Другой пример – выражение «конец истории». Оно обрело популярность благодаря философу, политологу и политическому экономисту Френсису Фукуяме и его книге «Конец истории и последний человек»[22]. Понятие «конец истории» также содержало в себе чёткий и недвусмысленный месседж, причём весьма радикальный по содержанию. Это было не просто подведение черты под «двуполярной» эпохой и так называемой модой на марксизм. Речь шла о том, что мировой политике вообще следует отказаться от историзма и очистить от исторических смыслов политический язык. Отказаться – в пользу чего? В пользу новой политической метафизики, в центре которой оказалось понятие общемирового либерального консенсуса.

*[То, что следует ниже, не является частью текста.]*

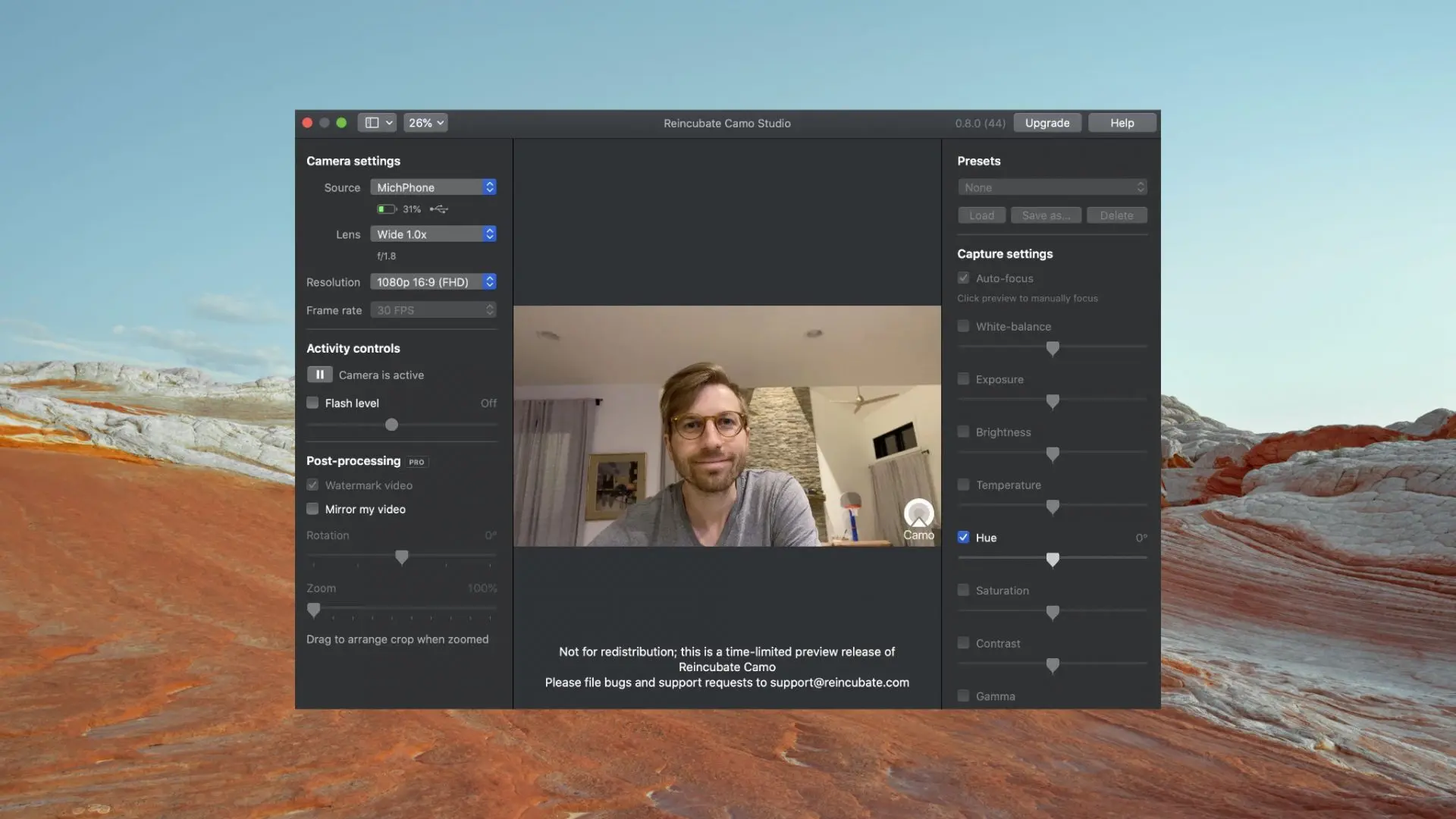1456x819 pixels.
Task: Click the charging/USB connection status icon
Action: (x=439, y=208)
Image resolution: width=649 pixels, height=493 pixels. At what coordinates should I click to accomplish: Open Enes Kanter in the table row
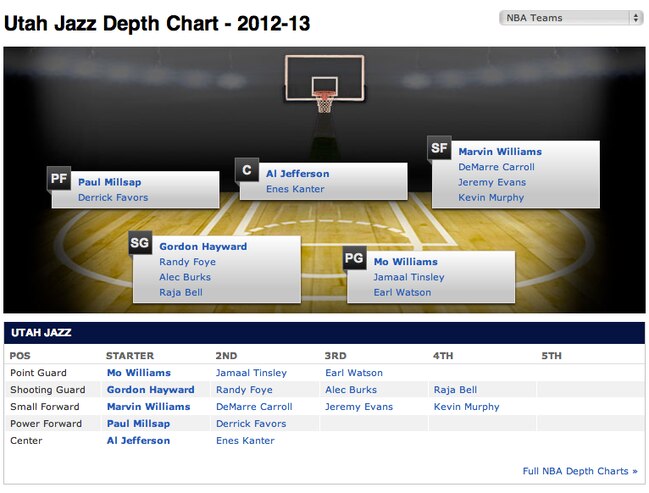coord(245,440)
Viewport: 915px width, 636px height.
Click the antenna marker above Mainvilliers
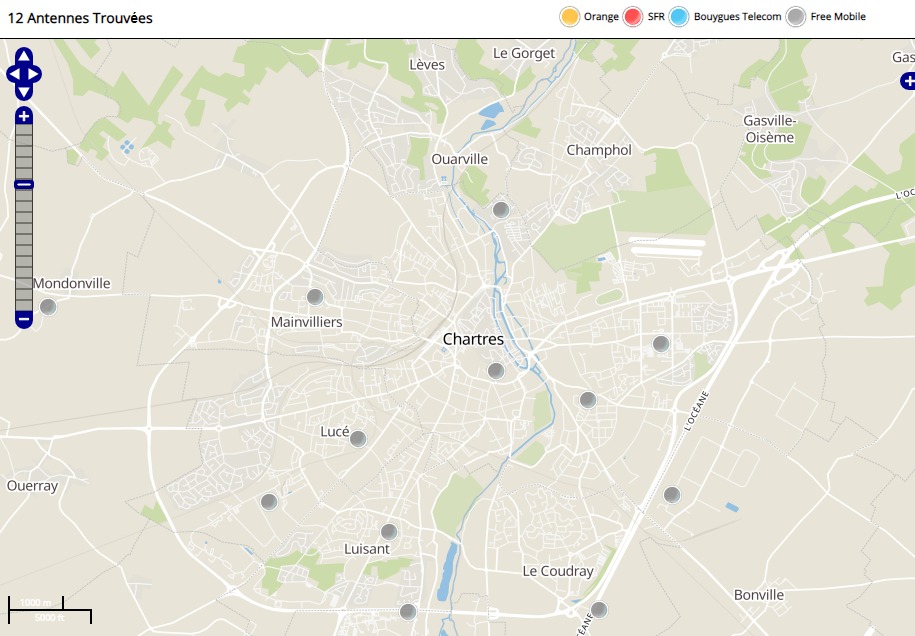(x=315, y=297)
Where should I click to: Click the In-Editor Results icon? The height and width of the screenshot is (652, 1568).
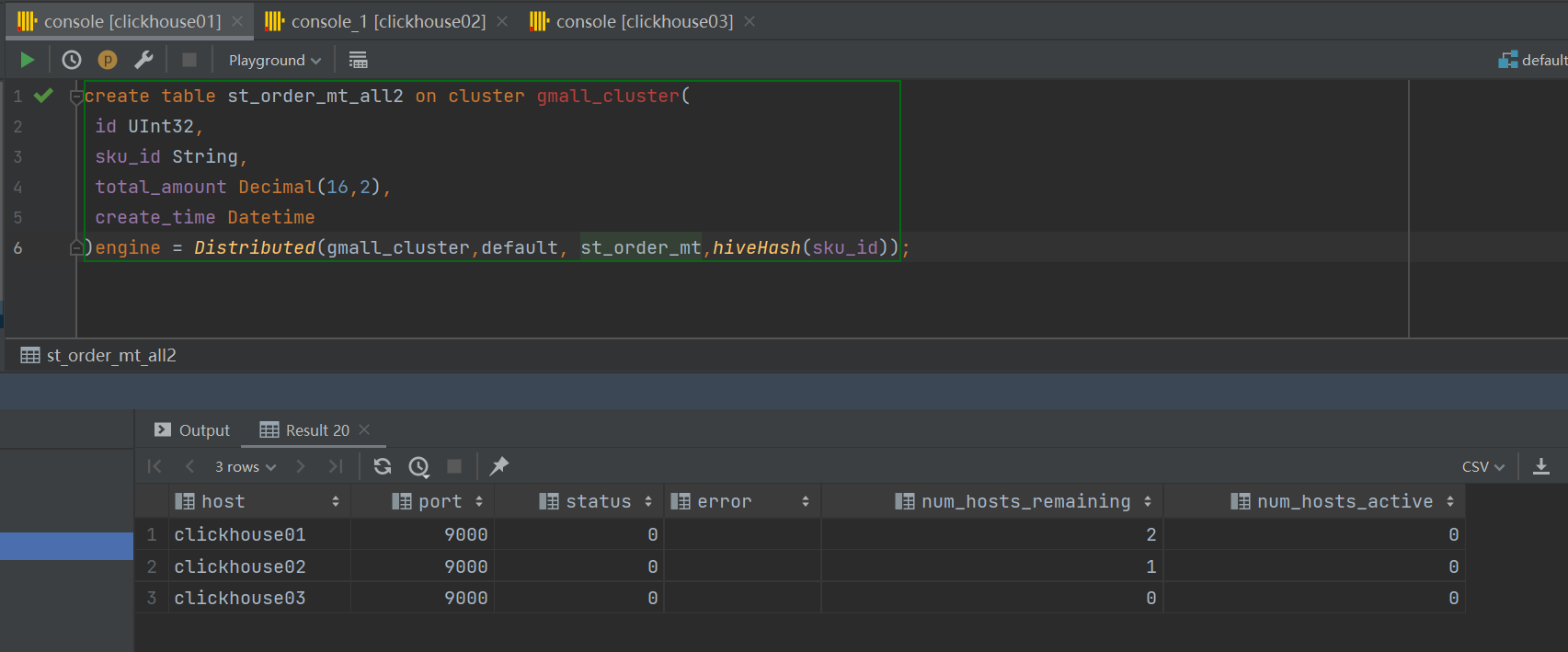click(x=358, y=60)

Разумеется, идея была утопической. «Консенсус» не сложился. Часть мира, не входившая в среду обитания «золотого миллиарда», не приняла новые порядки – ужесточение экономической политики, курс на вестернизацию и прочее, – кое-где возникли попытки занять активную наступательную позицию (вспомним саддамовский Ирак). Тогда, с точки зрения сторонников консенсуса, пришёл черёд полицейских мер. Эти меры давно и подробно описаны политологами и военными аналитиками. Нас же волнует, прежде всего, та сторона международного полицейского режима, которая выразилась в глобальной смене политического курса.

Главное заключалось в том, что вместо идеи «конца истории» на первый план вышла концепция «конфликта цивилизаций». Этим понятием мы обязаны американскому социологу и политологу Сэмюэлю Хантингтону[23]. Такая замена (или подмена) терминов говорила о многом. Прежде всего, она, разумеется, указывала на готовность мировых элит к войне между Севером и Югом, но не только. Не менее существенно то, что тем самым провозглашалась кардинальная смена политического языка. Вместо языка политики и экономики в мировой обиход возвращался язык культурно-цивилизационных различий. В том, что это именно возврат к прошлому или, точнее, его ремейк, нет никаких сомнений. И неважно, кто провозгласил этот путь первым, профессор Хантингтон или иранские аятоллы. Кто агрессор, а кто жертва, можно понять исходя из разницы весовых категорий двух конфликтующих субъектов.

Идеологический сдвиг, скрытый за сменой понятий и терминов, до конца не проговаривался (в угоду политическим приличиям), но подразумевался. Тем самым был взят курс на отмену всего, что успело произойти в политическом словаре за последние сто лет.

Вернёмся немного назад. До XX века европейская имперско-колониальная идеология оформлялась в романтических терминах вроде «бремени белого человека», утверждениях о «необходимости цивилизовать дикарей». Этот лексикон устарел тогда, когда набрал силу марксизм, под влиянием которого такие явления, как мировое неравенство и зависимость одних стран от других были переведены на язык политэкономических категорий. Поэтому во времена СССР речь шла о противостоянии двух социально-политических «систем», но не «двух культур» или «двух цивилизаций». Само существование альтернативы, пусть даже советской, с её очевидными изъянами, вынуждало выбирать выражения.

После распада советского блока либеральный мейнстрим вновь возвращается к доктрине открытого, а не экономически замаскированного колониализма. И вот на повестке дня – новый «конфликт цивилизаций». Что это такое? Знак того, что приличия отброшены. Либеральная теория сделала семимильный шаг назад и остановилась где-то посреди эпохи Британской Ост-Индской компании. Ведь от концепции культурной полярности (вариант прежнего «Запад есть Запад, Восток есть Восток и вместе им не сойтись») полшага до идеи культурной исключительности, а затем и биологического превосходства.